DOCUMENT EXCERPT —
↓↓↓

How significant is NBA tracking data now becomes the question at hand
Over the past few years, NBA.com’s tracking data has been one of the most useful tools for NBA fans, writers, podcasters, etc. It allows for additional context beyond the standard counting statistics. We now know the percentage of contested rebounds, the number of pull up shot attempts, the number of assists generated off of drives to the basket, and so forth.
These additional details brings forth truly impressive statistics and facts, such as the 2016-17 Golden State Warriors having three players in the Top 10 of catch and shoot efficiency at high volume: Stephen Curry is 1st with a 67.4 eFG% on 5.1 FGA, Kevin Durant is 5th with a 63.7 eFG% on 4.7 FGA, and Klay Thompson is 9th with a 62.1 eFG% on a whopping 9.3 FGA — Thompson led the NBA in catch and shoot FGA and points per game. No wonder why the Warrior’s offense was so potent and unstoppable this season.
Earlier in the year, I performed a study on different shot types using tracking data in the context of the New York Knicks. With the season over and completed, I wanted to improve upon that study and take a deeper dive into NBA tracking data to determine how well it explains the variation of a team’s win total. If you are not familiar with my previous analytical work, my methodology, or robust Random-effects GLS regression and you would prefer to be familiarized before diving into the meat of the article, do not hesitate to check out two of previous articles about shooting zones and general NBA data.

↑↑↑

RECORDED INFORMATION —

↓↓↓

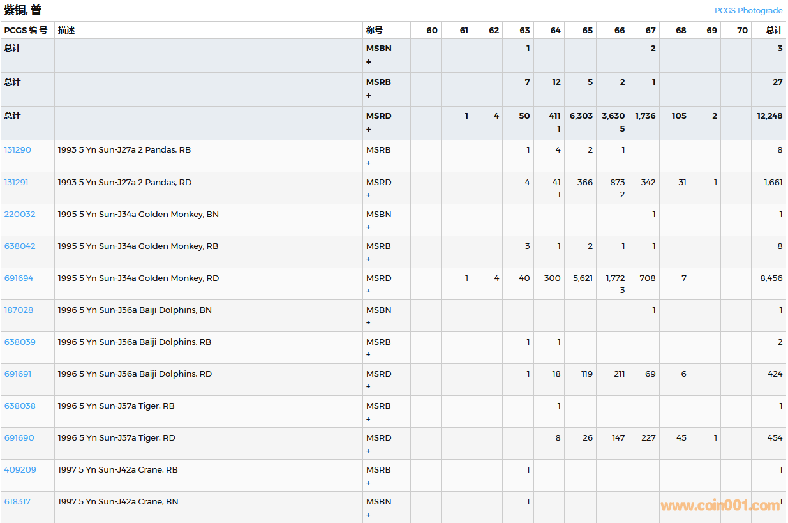Select PCGS number 691694 link
788x523 pixels.
click(x=19, y=278)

↑↑↑

SHORT EXERCISE 1 — Give the stretch of the article on NBA tracking data from "How significant is" through "and so forth." again, changing "tracking data" to "player-tracking data".
SHORT EXERCISE 2 — Say whether each statement below agrees with the article on NBA tracking data, answering yes or no and quoting the words that decide it: (a) Stephen Curry ranked first in catch and shoot efficiency at high volume. (b) Kevin Durant took more catch and shoot field goal attempts than Klay Thompson. (c) The earlier study on shot types looked at the Boston Celtics.

FINISHED ANSWER 1 —
How significant is NBA player-tracking data now becomes the question at hand
Over the past few years, NBA.com’s player-tracking data has been one of the most useful tools for NBA fans, writers, podcasters, etc. It allows for additional context beyond the standard counting statistics. We now know the percentage of contested rebounds, the number of pull up shot attempts, the number of assists generated off of drives to the basket, and so forth.

FINISHED ANSWER 2 —
(a) Yes: "Stephen Curry is 1st with a 67.4 eFG% on 5.1 FGA"
(b) No: "Kevin Durant is 5th with a 63.7 eFG% on 4.7 FGA" and "Klay Thompson is 9th with a 62.1 eFG% on a whopping 9.3 FGA"
(c) No: "in the context of the New York Knicks"